3. Doris Connection to Gravitino

3.1 Using Vended Credentials

Gravitino will dynamically generate and distribute temporary credentials to Doris:

-- Create dynamic credential mode Catalog
CREATE CATALOG gravitino_vending PROPERTIES (
'type' = 'iceberg',
'warehouse' = 'warehouse',
'iceberg.catalog.type' = 'rest',
'iceberg.rest.uri' = 'http://127.0.0.1:9001/iceberg/',
'iceberg.rest.vended-credentials-enabled' = 'true'
);

3.2 Verify Connection and Data Operations

-- Verify connection
SHOW DATABASES FROM gravitino_vending;

-- Switch to vended credentials catalog
SWITCH gravitino_vending;

-- Create database and table
CREATE DATABASE demo;
USE gravitino_vending.demo;

CREATE TABLE gravitino_table (
id INT,
name STRING
)
PROPERTIES (
'write-format' = 'parquet'
);

-- Insert test data
INSERT INTO gravitino_table VALUES (1, 'Doris'), (2, 'Gravitino');

-- Query verification
SELECT * FROM gravitino_table;

Summary

Through this guide, you should be able to successfully build a modern lakehouse architecture based on Gravitino and Doris.
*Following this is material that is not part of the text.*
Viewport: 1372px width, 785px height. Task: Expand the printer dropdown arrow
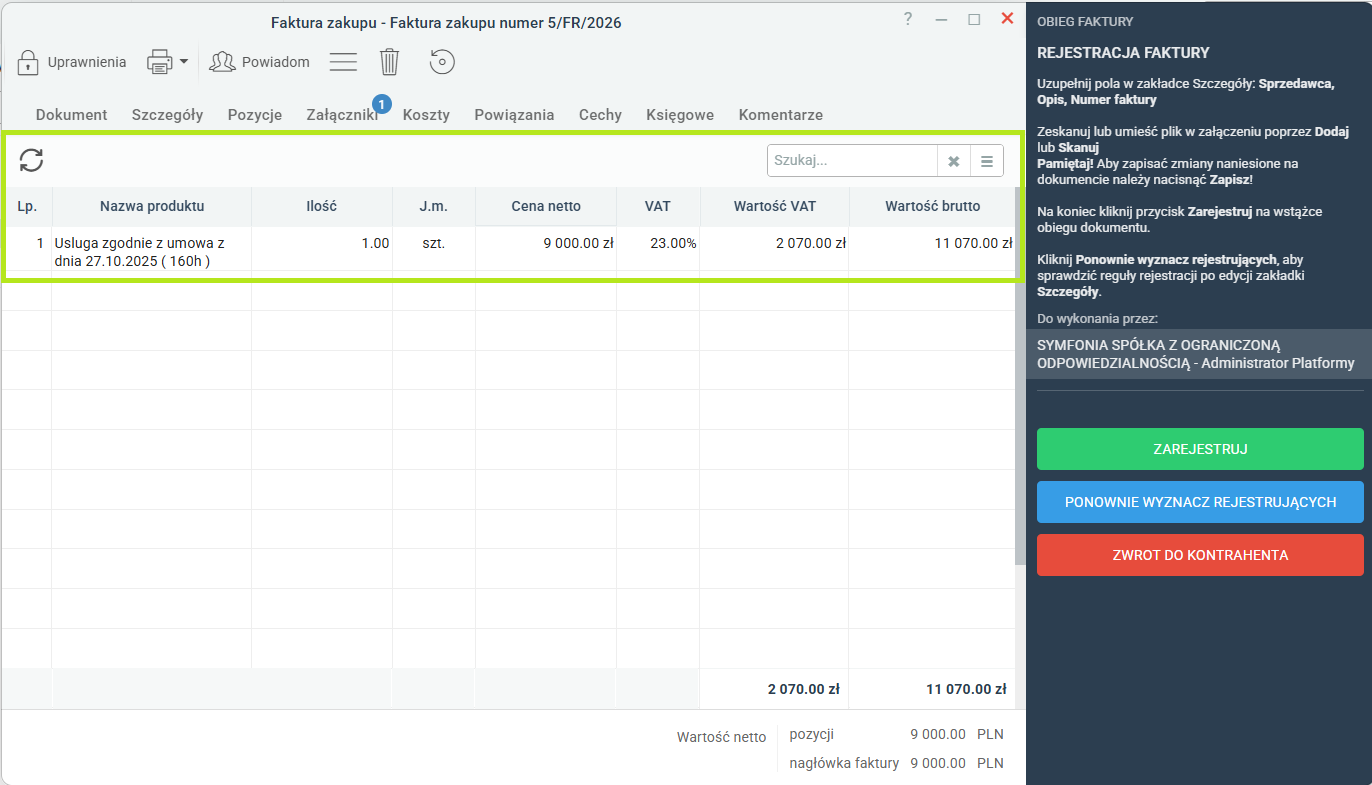(x=184, y=62)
This architecture not only provides high performance and high availability but also ensures security and compliance of data access through advanced security mechanisms. As data scales grow and business requirements change, this architecture can flexibly scale to meet various enterprise-level needs.